Throughout Desolation, one has to appreciate Jackson’s mastery of his medium. A battle between the wizard Gandalf and the evil, formless Sauron is a wonder to behold, with a trippy conclusion that flirts with 2001 levels of far-outitude. A river roustabout between elves and orcs, while absurdly implausible as a battle (Platoon this ain’t), is a visual symphony of computer-generated objects whipping around in three computer-generated dimensions.

Those orcs, though. Those elves, too. The beauty of Tolkien’s Hobbit is its simplicity: it’s one of the great quest stories, in which a band of adventurers confront a series of foes as they travel into the dark heart of risk and reward. Jackson—writing the screenplay with Fran Walsh, Philippa Boyens, and Guillermo del Toro—stretches that simple story to its breaking point and fills the gaps with some material imported from Lord of the Rings, some material taken from Tolkien’s other Middle-Earth notes and stories, and a lot of stuff Jackson just pulled out of his ass.

Thus the White Orc with a grudge, thus the major role for Legolas (a Lord of the Rings character who didn’t appear in the Hobbit novel), thus the romance between a minor dwarf and an invented elf, thus the elaborate Desolation subplot involving a man who Tolkien had arrive on the scene just in the nick of time to do what he needed to do and be done with it.

The problem here isn’t that Jackson’s changing Tolkien—after all, if we wanted precisely the book, we could all just stay at home and read—it’s that the new material all feels like padding. If Peter Jackson weren’t Peter Jackson and he went to a studio with this Hobbit as an original nine-hour fantasy picture, one would hope that a good editor would tell him to trim all the stuff that’s not directly about Bilbo the hobbit and his dwarf friends trying to reclaim their treasure from the dragon—in other words, just keep the stuff that Tolkien put in the book in the first place.

The Desolation of Smaug is full of fire and brimstone and growling orcs and elaborate pulley systems, and much of that spectacle is compelling to watch—but the few moments that remind us what made Jackson’s Lord of the Rings so special are all small scenes involving Bilbo (Martin Freeman, the inspired aptness of whose casting was the one thing everyone immediately agreed upon when the first Hobbit film was released).

The best among those scenes is a private standoff between Bilbo and Thorin (Richard Armitage, whose dwarfish mojo is even more overblown here than it was in An Unexpected Journey). Bilbo has a royal token—no, not that royal token, which he also holds—that Thorin wants. The corrosive influence of power is one of Tolkien’s great themes, and in this quiet confrontation, Jackson causes us to wonder whether this thing that Thorin and his kin have risked their lives to reclaim is going to result in the rebalancing of power, or just in the dropping of an inevitably damning yoke upon yet another pair of mortal shoulders.

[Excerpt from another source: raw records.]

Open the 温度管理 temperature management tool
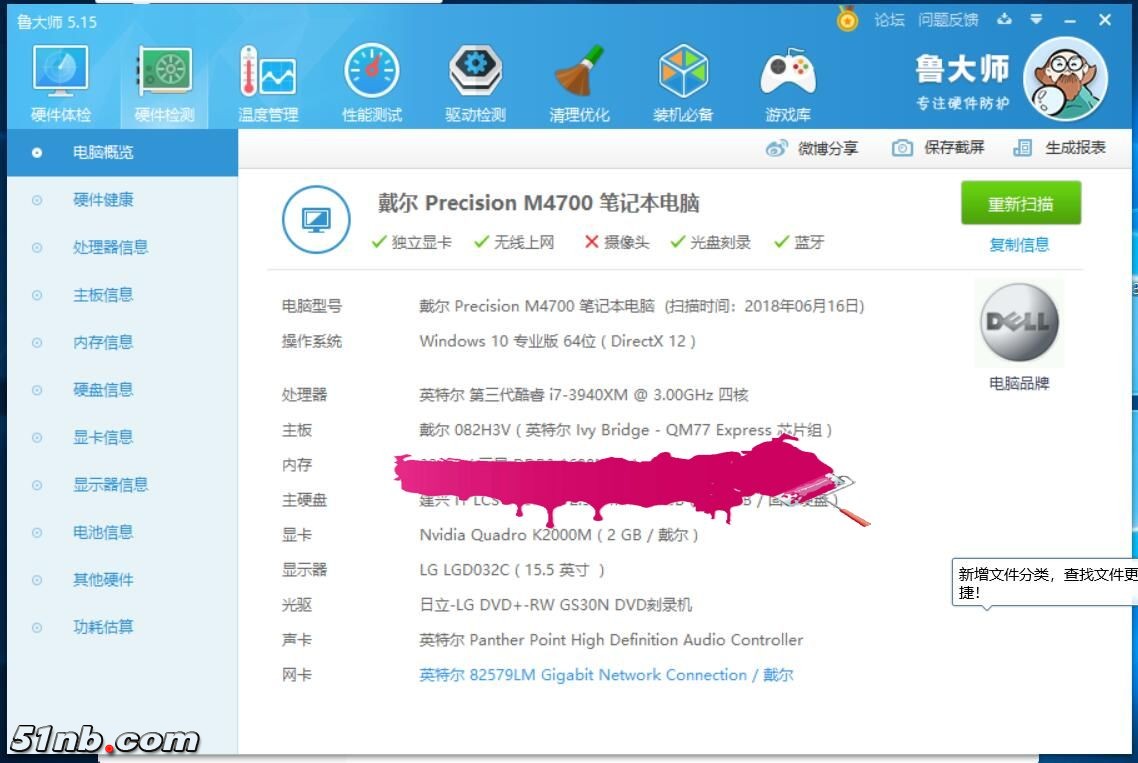Image resolution: width=1138 pixels, height=763 pixels. click(x=266, y=80)
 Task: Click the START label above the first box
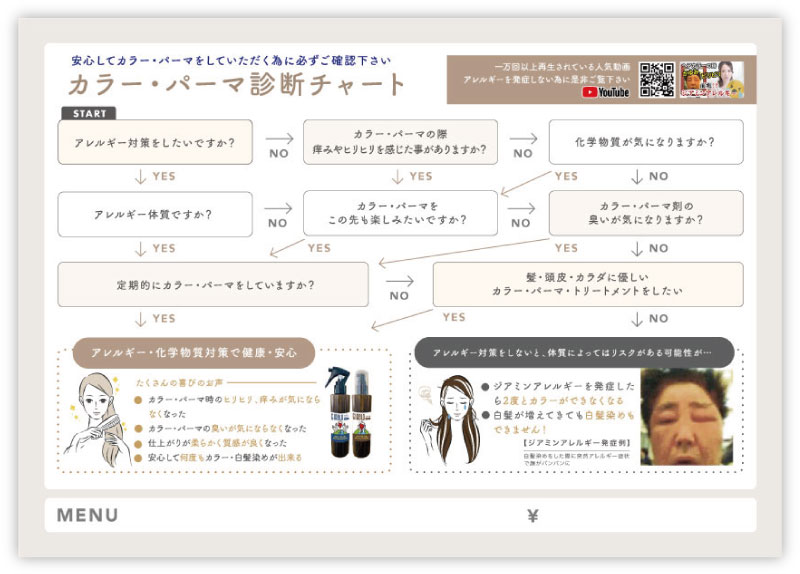coord(89,113)
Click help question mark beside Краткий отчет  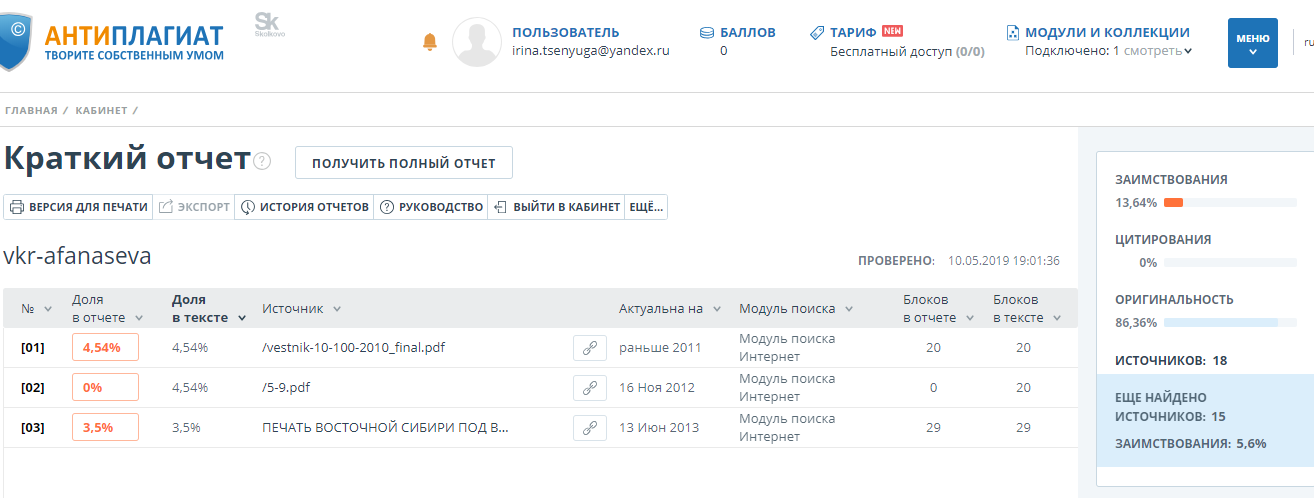point(263,162)
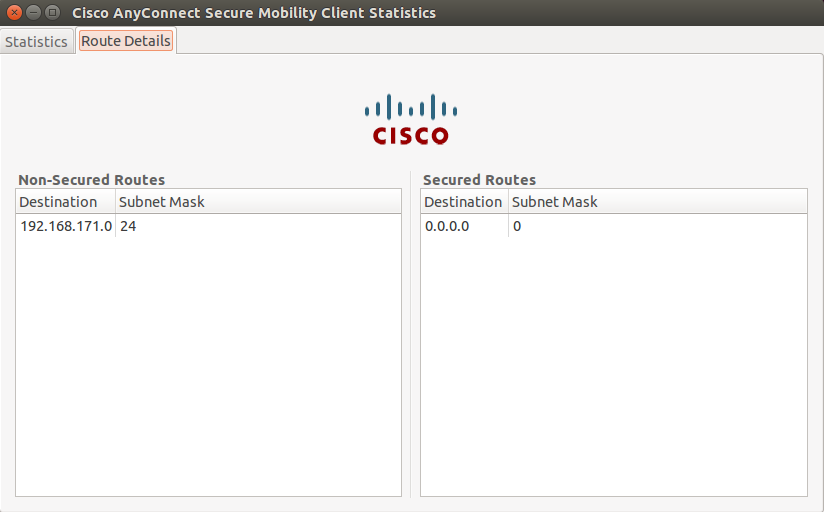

Power is a burden; that much is clear from both Tolkien’s and Jackson’s versions of this classic tale. The more it’s used, the more it consumes its user. Helming this Hobbit was a burden that Jackson initially tried not to bear; though these new Middle-Earth sagas are undeniably impressive, when they’re through, it’s clear that Jackson will be very ready to relinquish the Rings—and so will we.